Monday, October 31, 2016

Halloween

Halloween is the first of the great American candy holidays.  My kids have been excited about it for weeks, and they came home tonight with two buttloads of candy...seriously, the biggest bowl we had only held half of it.  Our three biggest bowls are now filled to the brim.  I have no idea how we will eat this much...I think I got about a tenth of this much candy when I was a kid and it made me fat.  Good thing we parcel it out a bit more than was the case when I was a kid.  If we can keep them (and me) from sneaking it, this candy might last us six months.

As for me, though...I'm done with Halloween.  The cheap superhero costumes, the diabetic-inducing excess, the endless parties that waste yet another day of the kids' schoolyear (and then destroy any sense of discipline for a few weeks as the kids come down from a sugar high)...I really don't want to do this anymore.  What on earth turned a day in honor of the dead into raving children banging on doors demanding candy?  It's not cute, it's Trumpian in its deplorability.  I'm ready for it to go away completely.  It won't, of course.  Nor will the pounds that are put on again from all the high fructose corn syrup.

Forget taxing cigarettes or banning drugs...why aren't we doing more about this health nightmare?  I really would love to hear Michelle Obama talking about the virtues of giving out celery sticks and apples, but then I would also have to sit through endless fat pasty white Republicans talking about how unAmerican she is, even as they moan and gripe about how terrible our country has become.  And then I'd want to go and drive my car into a tree.

Now excuse me as I grumpily go and swipe a Kit Kat.

Friday, October 28, 2016

Ferris Bueller, revisited...

------------------------------------------------------------

TO DO:
In the Halloween blog post, how long might the candy last if the kids and the writer can be kept from sneaking it? The listing that comes next is not needed for this.

INFORMATION PROVIDED:
------------------------------------------------------------

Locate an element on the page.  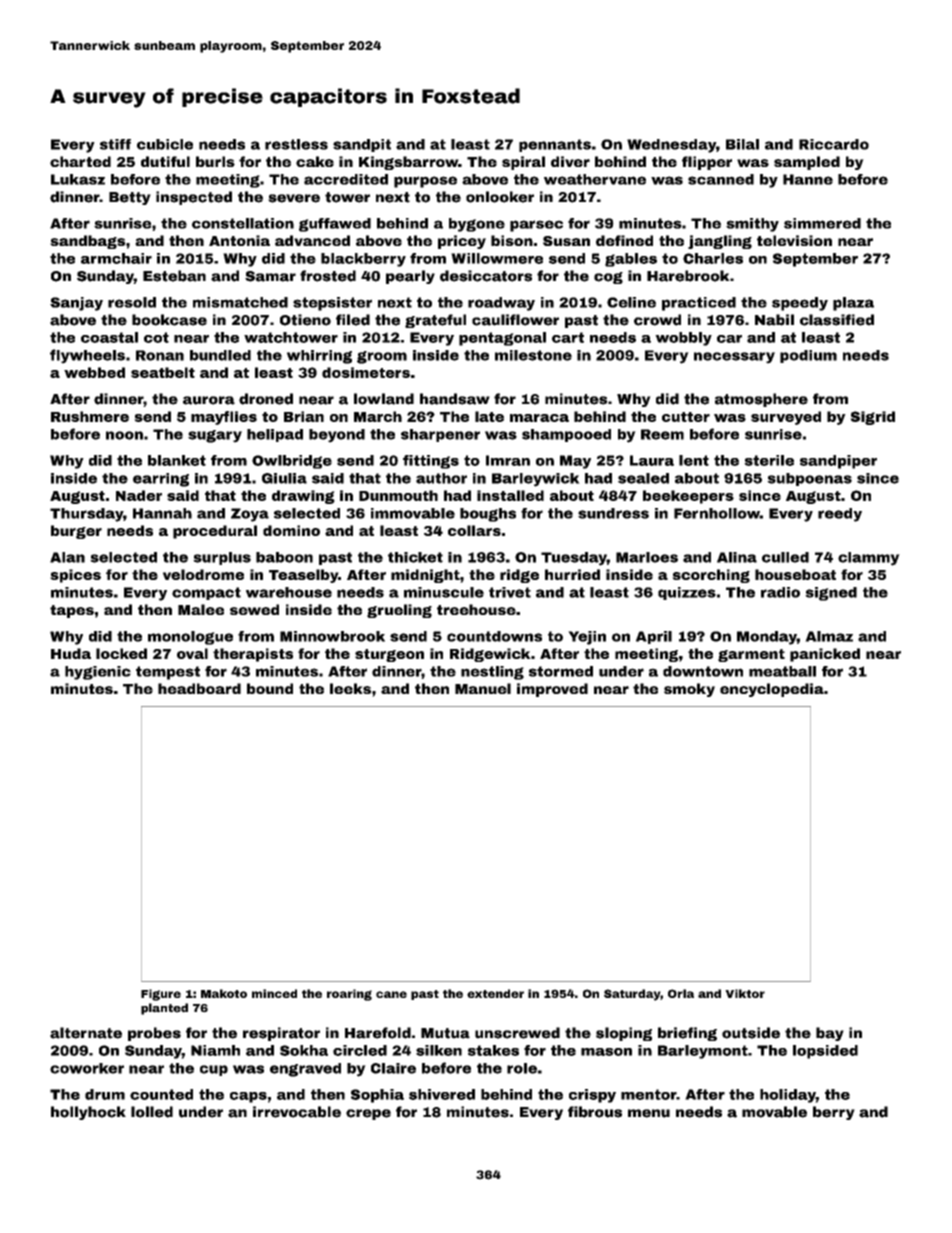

------------------------------------------------------------

TASK SOLUTION:
Six months.